▶ Required task
Rewrite each line of the records below as one string in a JSON list, skipping blank lines. Leave the pictures out of your answer.

*** Records supplied

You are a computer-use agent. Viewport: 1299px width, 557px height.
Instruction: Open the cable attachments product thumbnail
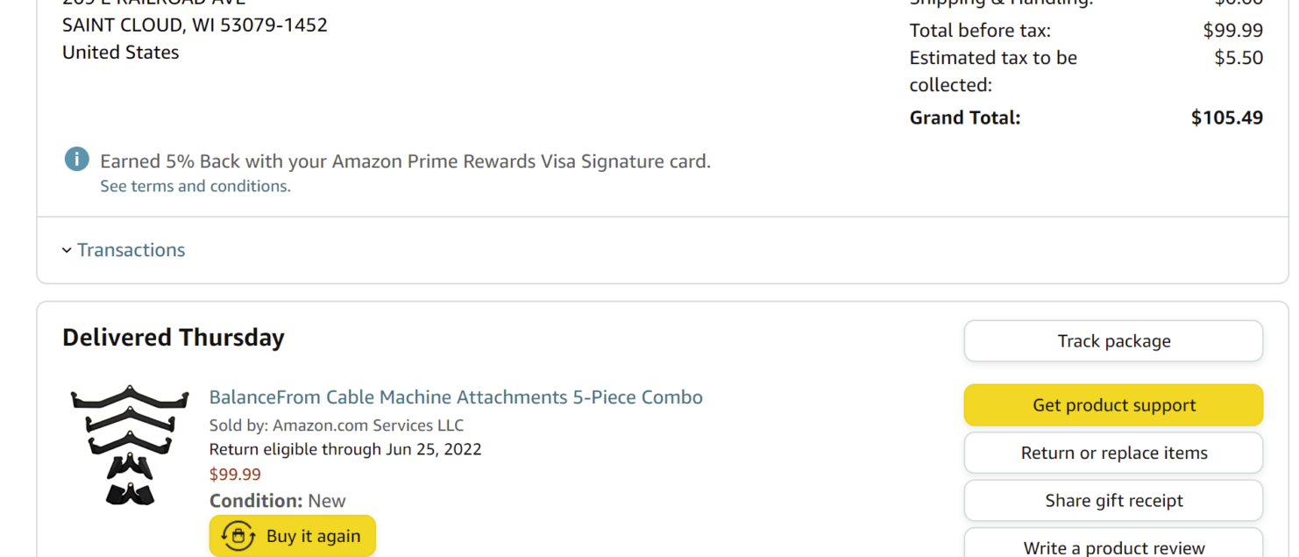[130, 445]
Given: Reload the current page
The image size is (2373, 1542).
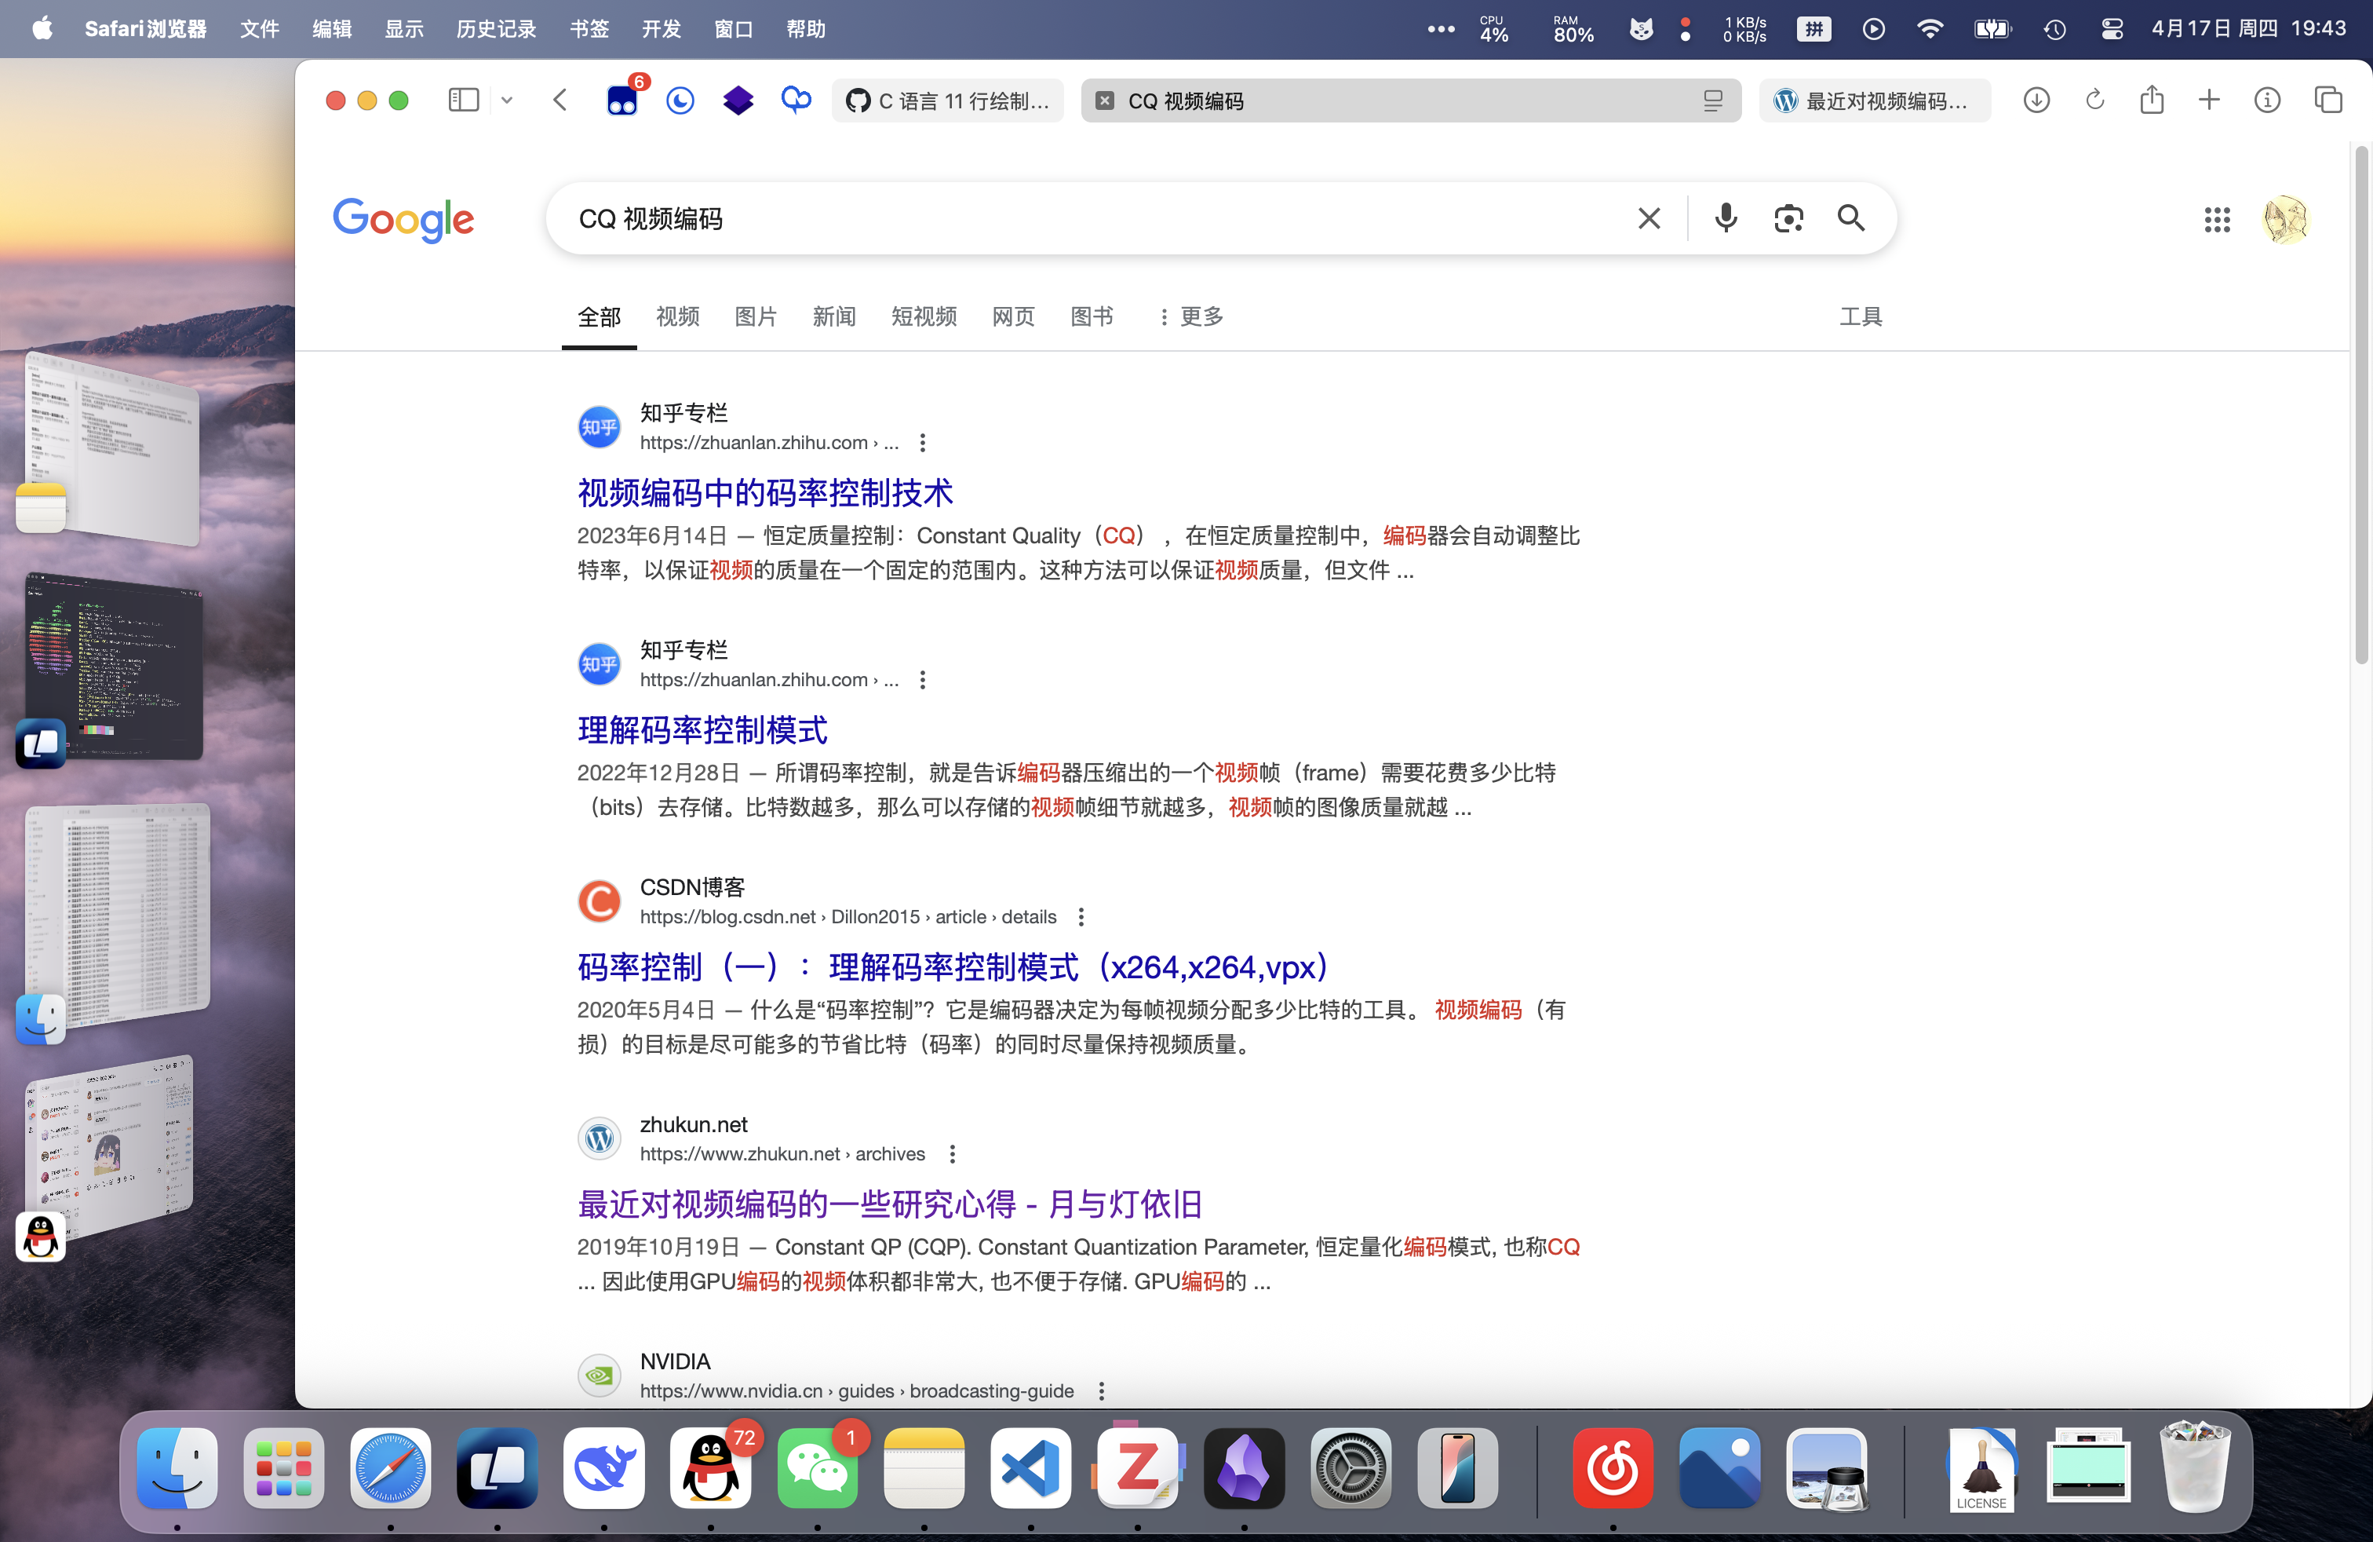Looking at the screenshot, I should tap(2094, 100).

******

▶ Output below
[
  "You are a computer-use agent. Viewport: 1299px width, 557px height.",
  "Instruction: Open the cable attachments product thumbnail",
  "[130, 445]",
  "Given: Reload the current page",
  "The image size is (2373, 1542).",
  "Looking at the screenshot, I should tap(2094, 100)."
]